Protection of personal information, on the one hand, is different from protection of state information in its extensiveness, co-dependence and changeability. On the other hand, it differs from commercial information in that it is more closely related to a person’s daily life and profession. China’s existing laws protect citizens’ privacy through protecting their right of reputation. As a matter of fact, personal information does not only include privacy, but also other personal information and commercial secrets. Consistency of laws must be taken into consideration in the process of legislation on personal information. The relationship between the new law and the State Secrets Law, the Law for Countering Unfair Competition, and the General Principles of the Civil Law, and the relationship between general laws and specific laws must be properly handled.
Sheltering Corrupt Officials
Qing Shan (freelance writer): When our personal information becomes public knowledge and is held by others without our consent, we are justified to feel shocked, afraid and angry. Therefore, legislation for setting up a personal information protection system as soon as possible becomes an imperative task.
The Law for Protection of Personal Information will better protect the practical interests of all citizens. But I’m worried about the other side of the story.
First, government power should not be expanded under the excuse of protecting personal information. As for protection of personal information in other countries, there is a Federal Privacy Act in the United States whose first basic principle is that government must not collect personal information unless the information is necessary for one or more of its functions or activities. This is the case for most countries in the world where personal information is protected through restricting government power. I expect that this upcoming law in China could also reflect the principle of restricting government power.
The Law for Personal Information Protection is not meant to protect government officials, yet there are fears that this law may be an excuse for not publicizing the personal information of officials citing protection of personal information as excuse.
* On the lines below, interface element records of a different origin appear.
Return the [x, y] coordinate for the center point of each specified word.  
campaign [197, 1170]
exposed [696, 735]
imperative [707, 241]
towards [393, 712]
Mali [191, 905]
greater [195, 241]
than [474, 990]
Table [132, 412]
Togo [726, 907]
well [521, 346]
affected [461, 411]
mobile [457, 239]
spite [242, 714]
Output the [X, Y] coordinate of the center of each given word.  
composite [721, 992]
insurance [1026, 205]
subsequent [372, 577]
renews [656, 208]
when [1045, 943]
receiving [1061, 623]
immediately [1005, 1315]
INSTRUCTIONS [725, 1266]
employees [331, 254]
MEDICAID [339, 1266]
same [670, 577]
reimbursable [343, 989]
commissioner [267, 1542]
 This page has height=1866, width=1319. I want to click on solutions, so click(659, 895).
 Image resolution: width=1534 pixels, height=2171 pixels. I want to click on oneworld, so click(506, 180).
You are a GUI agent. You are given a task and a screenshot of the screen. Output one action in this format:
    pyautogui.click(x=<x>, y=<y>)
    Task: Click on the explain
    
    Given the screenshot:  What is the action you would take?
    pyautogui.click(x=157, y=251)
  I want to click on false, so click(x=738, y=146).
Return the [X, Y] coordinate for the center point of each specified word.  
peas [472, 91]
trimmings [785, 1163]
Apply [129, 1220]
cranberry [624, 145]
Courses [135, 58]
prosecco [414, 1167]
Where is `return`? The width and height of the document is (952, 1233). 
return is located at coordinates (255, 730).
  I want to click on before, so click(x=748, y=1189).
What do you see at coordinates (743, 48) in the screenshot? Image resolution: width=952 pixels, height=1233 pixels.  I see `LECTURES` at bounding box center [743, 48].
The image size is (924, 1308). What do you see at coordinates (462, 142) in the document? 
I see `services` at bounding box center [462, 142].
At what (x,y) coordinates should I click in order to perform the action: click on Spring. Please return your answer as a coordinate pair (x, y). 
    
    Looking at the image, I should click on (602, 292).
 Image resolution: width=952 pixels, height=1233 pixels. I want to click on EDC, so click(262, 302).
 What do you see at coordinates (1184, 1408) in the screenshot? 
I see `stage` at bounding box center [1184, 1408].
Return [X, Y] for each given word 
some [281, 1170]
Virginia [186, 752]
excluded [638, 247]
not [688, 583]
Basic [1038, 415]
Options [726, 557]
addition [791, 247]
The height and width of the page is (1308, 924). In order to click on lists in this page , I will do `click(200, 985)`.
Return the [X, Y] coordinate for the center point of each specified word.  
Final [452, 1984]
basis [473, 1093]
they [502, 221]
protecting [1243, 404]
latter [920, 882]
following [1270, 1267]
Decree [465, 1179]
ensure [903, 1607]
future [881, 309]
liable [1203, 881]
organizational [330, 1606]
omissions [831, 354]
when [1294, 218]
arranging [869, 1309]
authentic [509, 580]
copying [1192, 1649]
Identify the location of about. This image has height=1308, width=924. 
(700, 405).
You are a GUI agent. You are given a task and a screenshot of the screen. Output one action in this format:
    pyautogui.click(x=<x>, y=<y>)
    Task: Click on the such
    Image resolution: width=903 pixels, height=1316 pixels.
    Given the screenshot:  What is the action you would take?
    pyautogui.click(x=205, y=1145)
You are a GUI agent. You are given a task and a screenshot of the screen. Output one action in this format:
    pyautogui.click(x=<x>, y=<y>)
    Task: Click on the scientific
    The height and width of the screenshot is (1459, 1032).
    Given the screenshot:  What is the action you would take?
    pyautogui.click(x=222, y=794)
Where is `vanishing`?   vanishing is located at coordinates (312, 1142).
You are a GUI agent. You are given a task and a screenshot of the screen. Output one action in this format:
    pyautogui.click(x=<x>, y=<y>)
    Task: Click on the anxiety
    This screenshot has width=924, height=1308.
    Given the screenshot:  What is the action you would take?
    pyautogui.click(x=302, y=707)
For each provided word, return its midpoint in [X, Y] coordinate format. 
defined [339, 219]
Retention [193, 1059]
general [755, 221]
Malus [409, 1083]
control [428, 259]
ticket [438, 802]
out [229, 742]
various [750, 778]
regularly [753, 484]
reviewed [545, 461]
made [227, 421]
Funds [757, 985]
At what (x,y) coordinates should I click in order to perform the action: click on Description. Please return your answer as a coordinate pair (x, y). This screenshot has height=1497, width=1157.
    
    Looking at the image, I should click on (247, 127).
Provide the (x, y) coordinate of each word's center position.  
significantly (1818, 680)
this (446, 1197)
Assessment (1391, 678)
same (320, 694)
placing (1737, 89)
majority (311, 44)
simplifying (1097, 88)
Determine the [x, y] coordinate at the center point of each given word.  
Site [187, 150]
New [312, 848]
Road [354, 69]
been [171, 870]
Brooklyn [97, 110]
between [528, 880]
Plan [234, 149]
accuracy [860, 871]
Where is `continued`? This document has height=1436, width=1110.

Many people are now screening “personal information” of government officials, such as income and property, from the public. In a civilized society, however, basic information of government officials is no longer personal information, but also public information, which should be publicized except in special cases. The public has the right to know, and officials have the responsibility to reveal this information to the public. I hope there will be a definite stipulation in this aspect contained in the new law.
Second, protection of personal information should not give rise to the situation of “isolated information islands.” On the one hand, personal information should be protected. On the other, normal flow of information should not be hampered. Thorough protection of personal information should be based on necessary supervision and monitoring. In an information age in particular, the free flow of information is of fundamental significance to the whole society. If the protection over personal information goes to extremes, everyone will be made an “isolated information island” and society will lack unity.
How to balance public interest and personal information is one of the major concerns of law drafters and legislators to build a perfect personal information protection system while promoting sharing and free flow of information.
Proper handling of these problems will test the wisdom of our legal fraternity. I take an optimistic view of it.